_The request_. Starting at the line of data that contains "Given: Click the" and stopping after the line that contains "point(84,3)", render those lines as a Markdown table with the columns Row and Text, numbering each line and skipping blank ones. Leave the pictures out.

_Input for this task_.
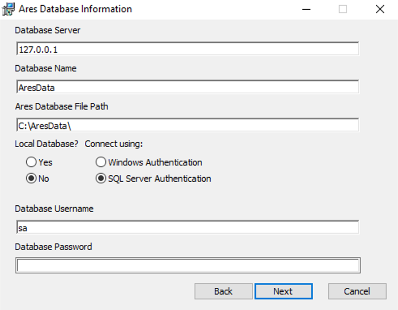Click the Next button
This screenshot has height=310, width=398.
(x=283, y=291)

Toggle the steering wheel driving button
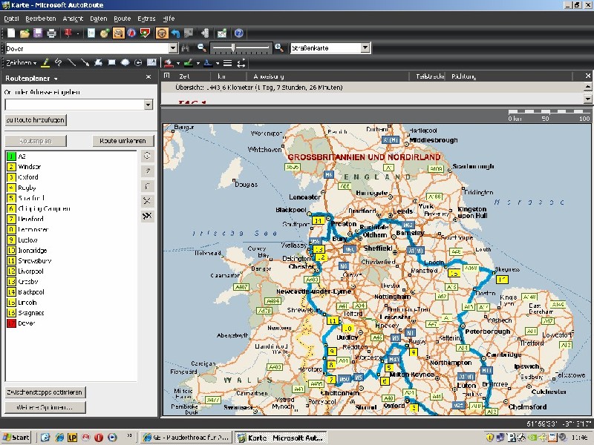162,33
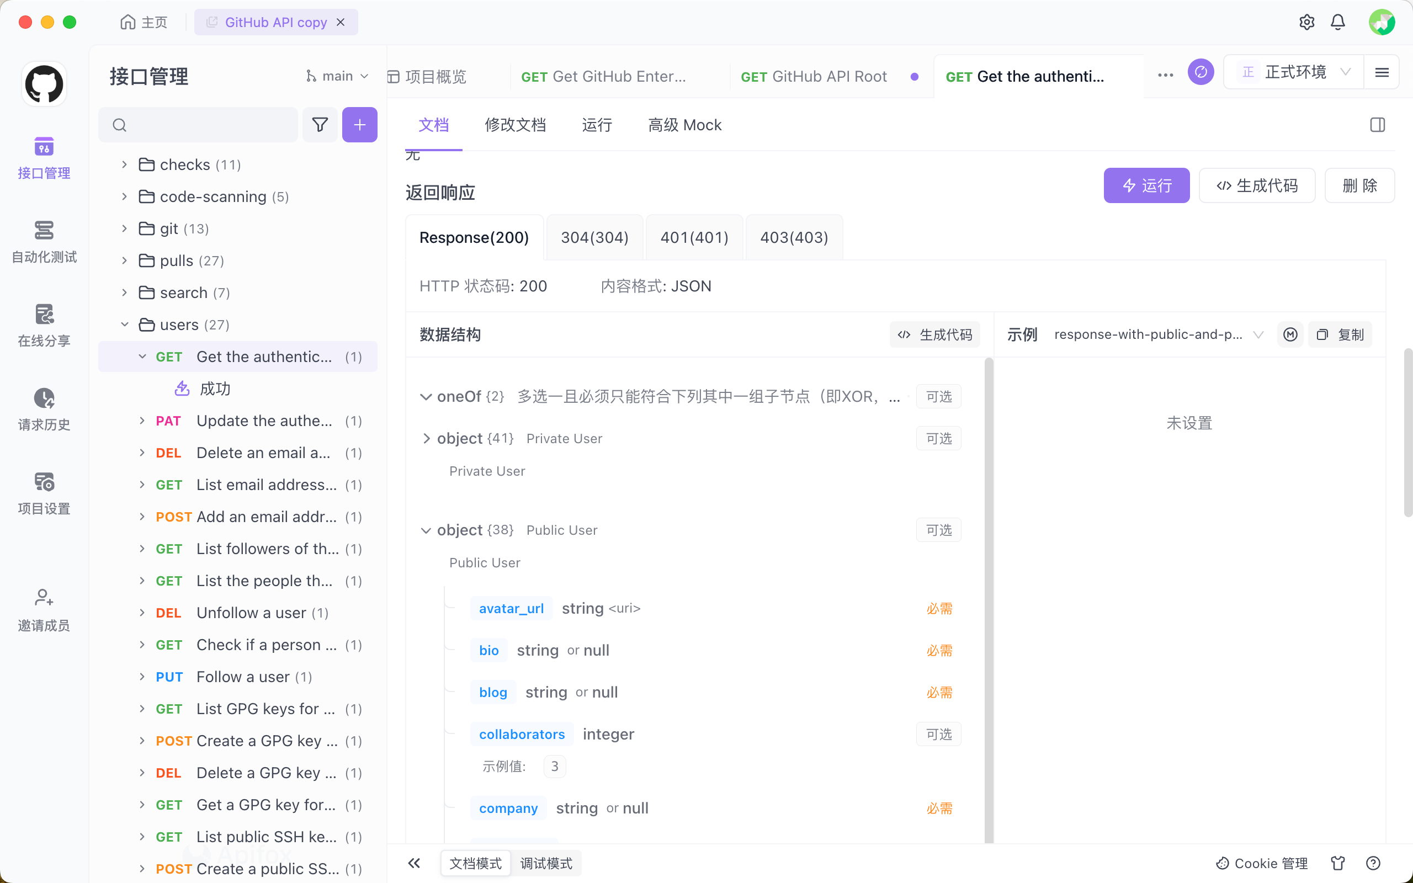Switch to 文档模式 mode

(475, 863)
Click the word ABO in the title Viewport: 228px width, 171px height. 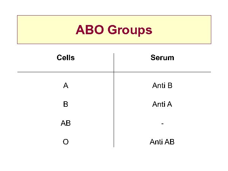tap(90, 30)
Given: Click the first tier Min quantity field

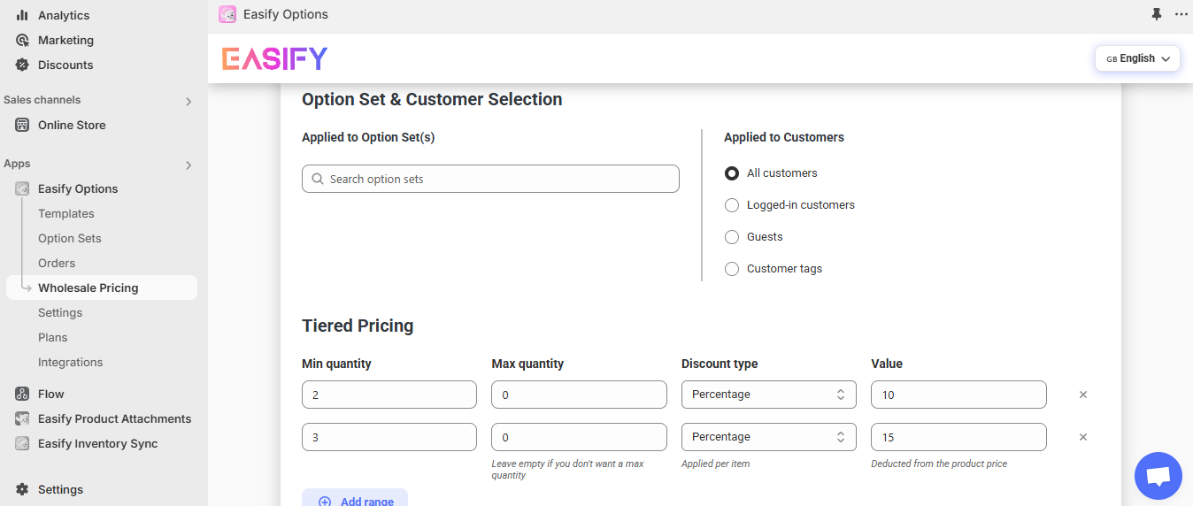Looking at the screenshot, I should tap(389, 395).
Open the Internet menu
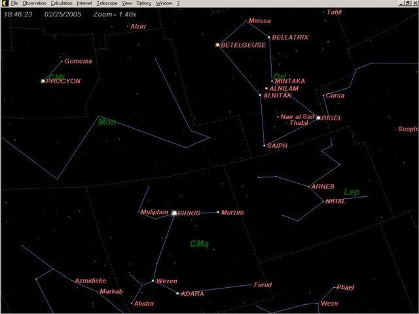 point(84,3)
==
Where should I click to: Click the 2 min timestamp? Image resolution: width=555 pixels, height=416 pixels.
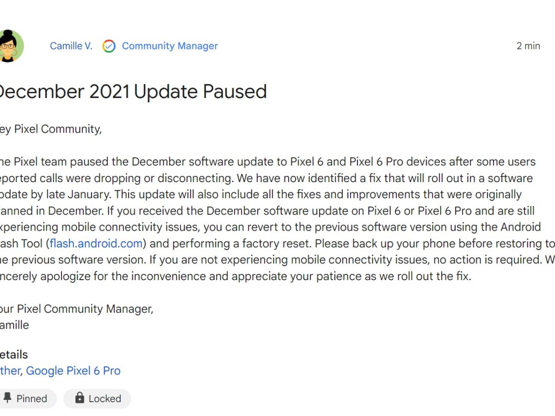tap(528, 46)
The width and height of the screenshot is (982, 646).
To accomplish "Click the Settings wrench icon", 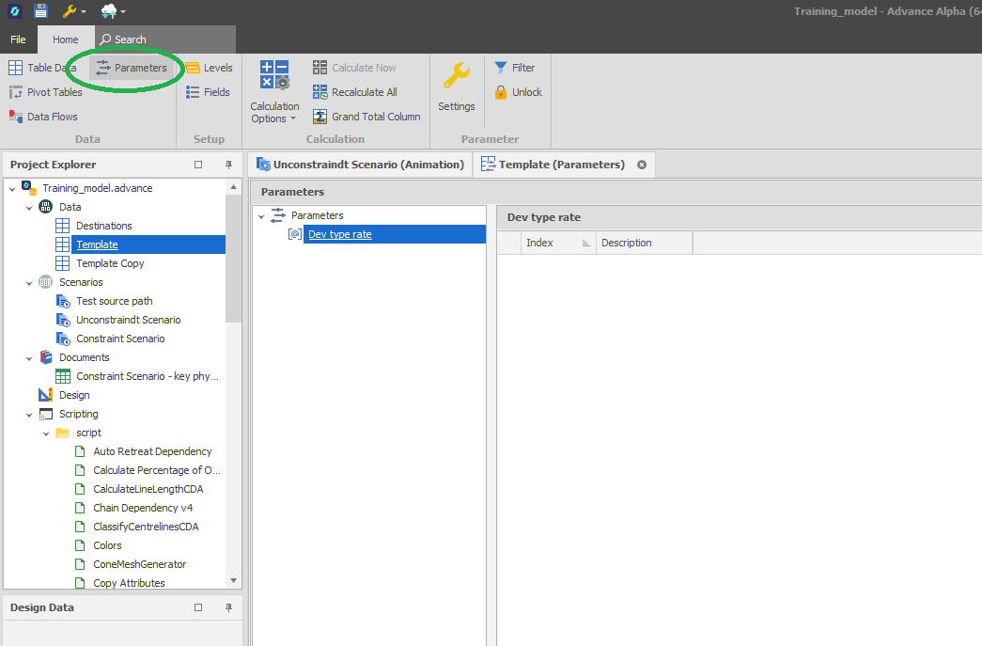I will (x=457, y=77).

_Task answer_.
| Row | Text |
|---|---|
| 1 | Given: Click the first tier Min quantity field |
| 2 | Looking at the screenshot, I should tap(389, 395). |
| 3 | Open the Internet menu |
| 4 |  point(84,3) |